Work to complete ▸
Skip every picture, and output exactly the lines starting at the one with "Open 总营业收入 value 8,888,888" and running through the last line of the material below.

-- -- --

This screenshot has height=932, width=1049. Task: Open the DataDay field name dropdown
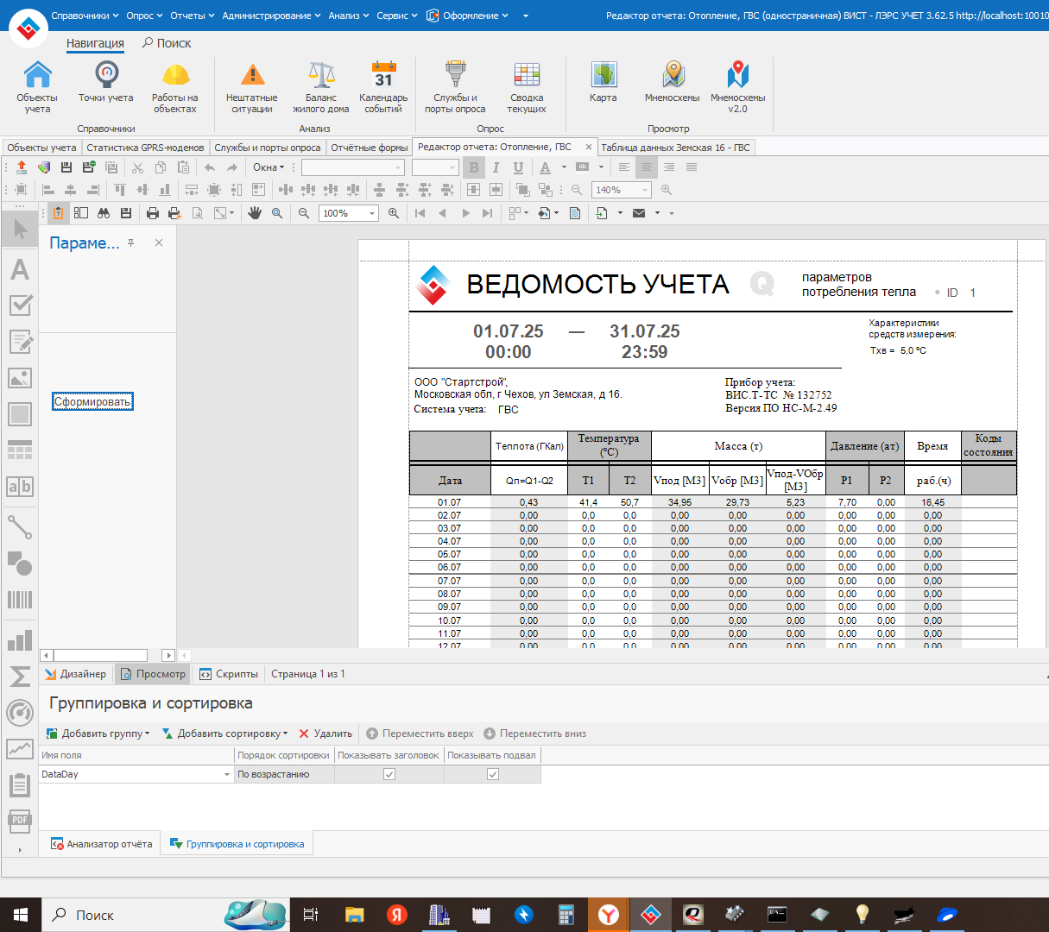click(x=227, y=775)
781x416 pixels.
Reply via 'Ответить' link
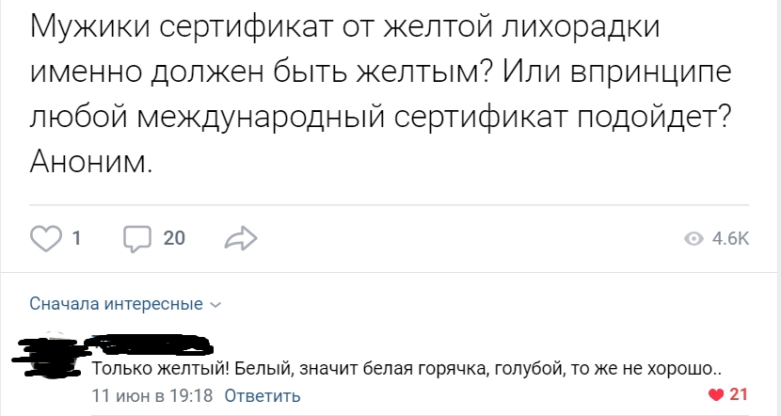click(x=263, y=395)
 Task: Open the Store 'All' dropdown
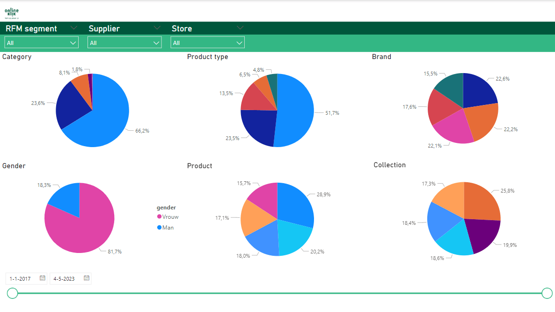(207, 43)
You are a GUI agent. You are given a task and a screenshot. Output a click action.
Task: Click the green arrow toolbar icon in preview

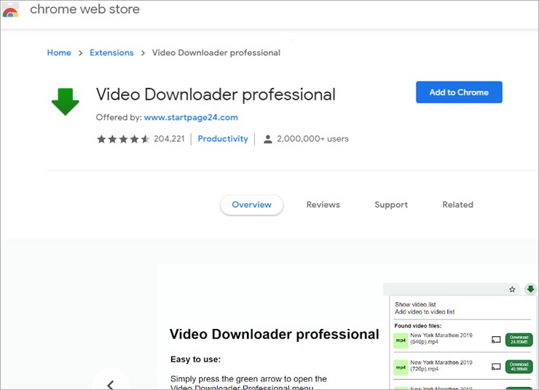[x=530, y=289]
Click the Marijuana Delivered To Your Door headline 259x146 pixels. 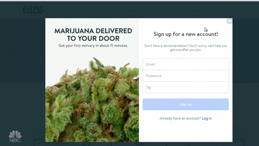click(93, 34)
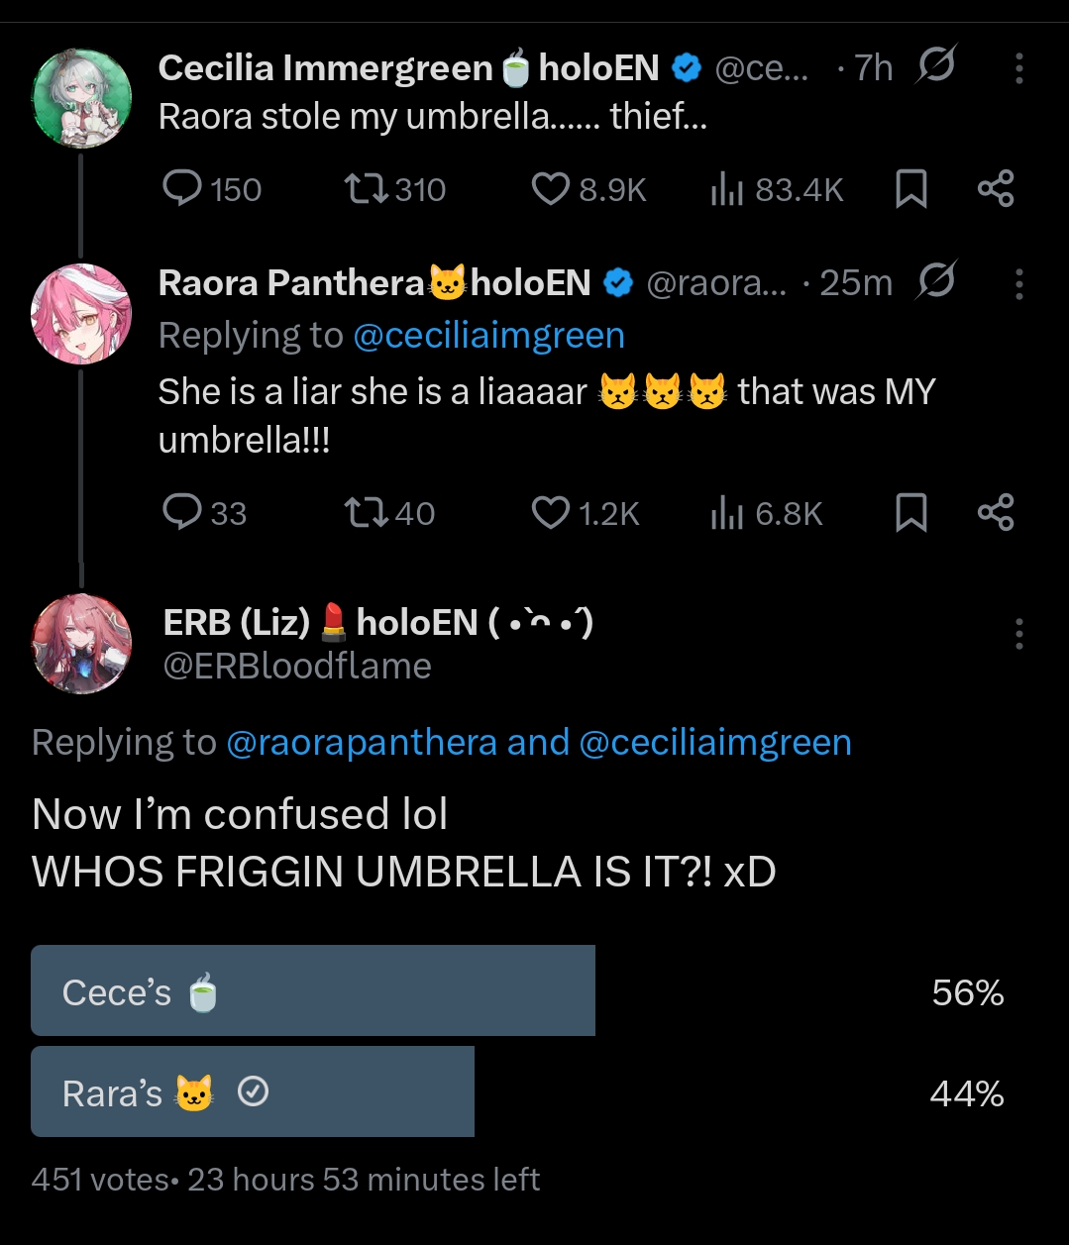Select the Cece's poll option
1069x1245 pixels.
point(313,990)
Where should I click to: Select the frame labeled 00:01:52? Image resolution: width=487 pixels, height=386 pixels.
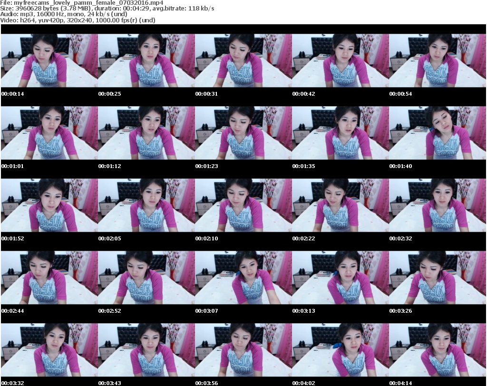(x=49, y=205)
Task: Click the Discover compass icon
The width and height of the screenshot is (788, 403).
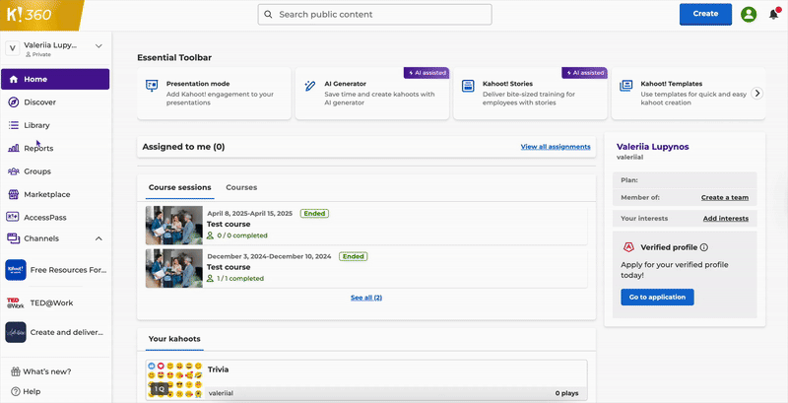Action: pos(14,102)
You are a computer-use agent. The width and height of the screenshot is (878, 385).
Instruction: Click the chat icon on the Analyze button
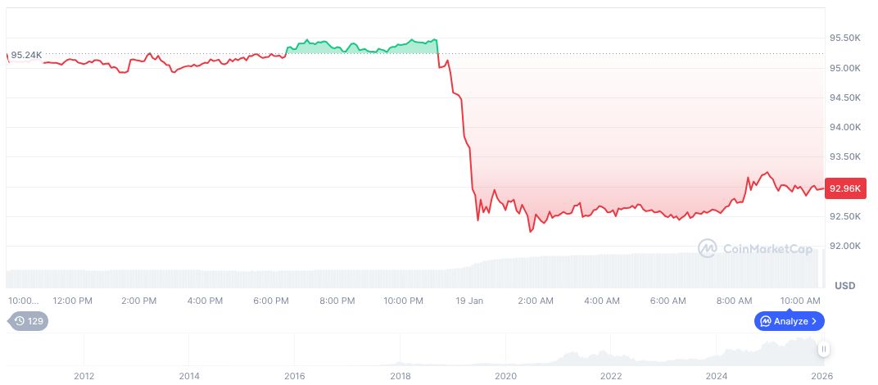pyautogui.click(x=765, y=321)
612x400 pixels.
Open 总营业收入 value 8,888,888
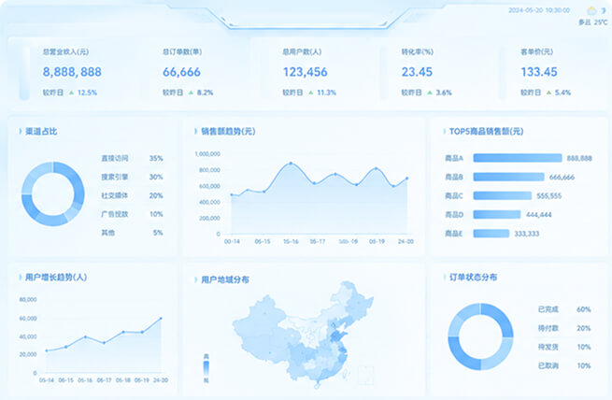pos(72,72)
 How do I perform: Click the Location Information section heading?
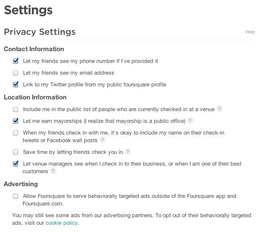pos(35,97)
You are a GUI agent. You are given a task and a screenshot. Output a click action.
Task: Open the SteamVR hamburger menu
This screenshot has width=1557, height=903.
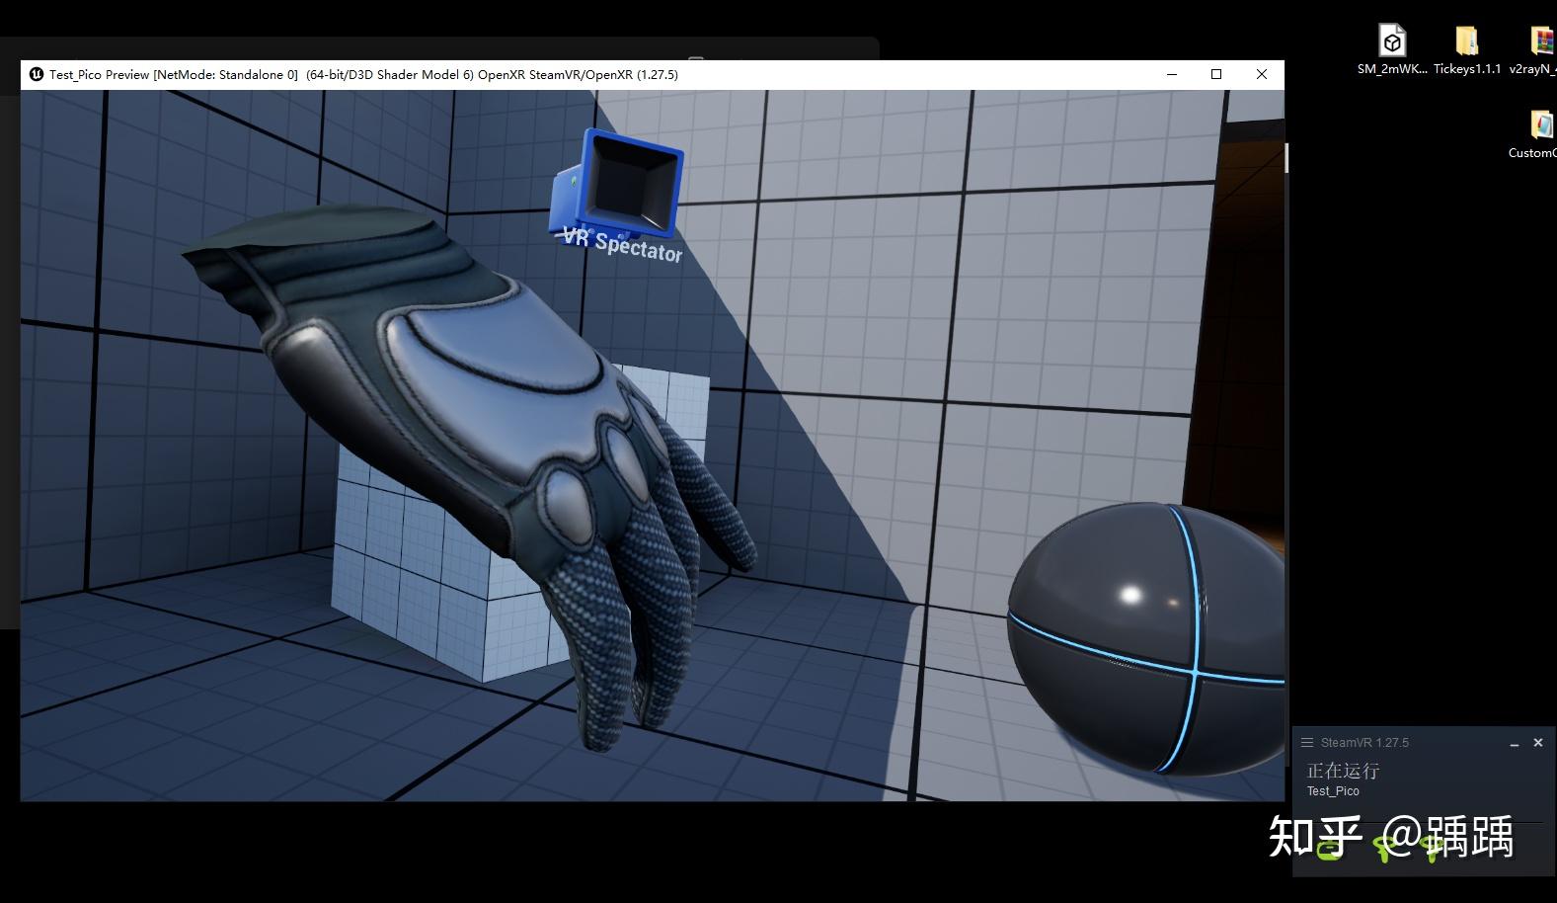click(x=1307, y=743)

-- -- --

Result ▸
Open 总营业收入 value 8,888,888
pos(72,72)
 How do I perform: Click the Location Information section heading?
pos(35,97)
You are a GUI agent. You are given a task and a screenshot. Output a click action.
Task: Open the SteamVR hamburger menu
This screenshot has width=1557, height=903.
click(x=1307, y=743)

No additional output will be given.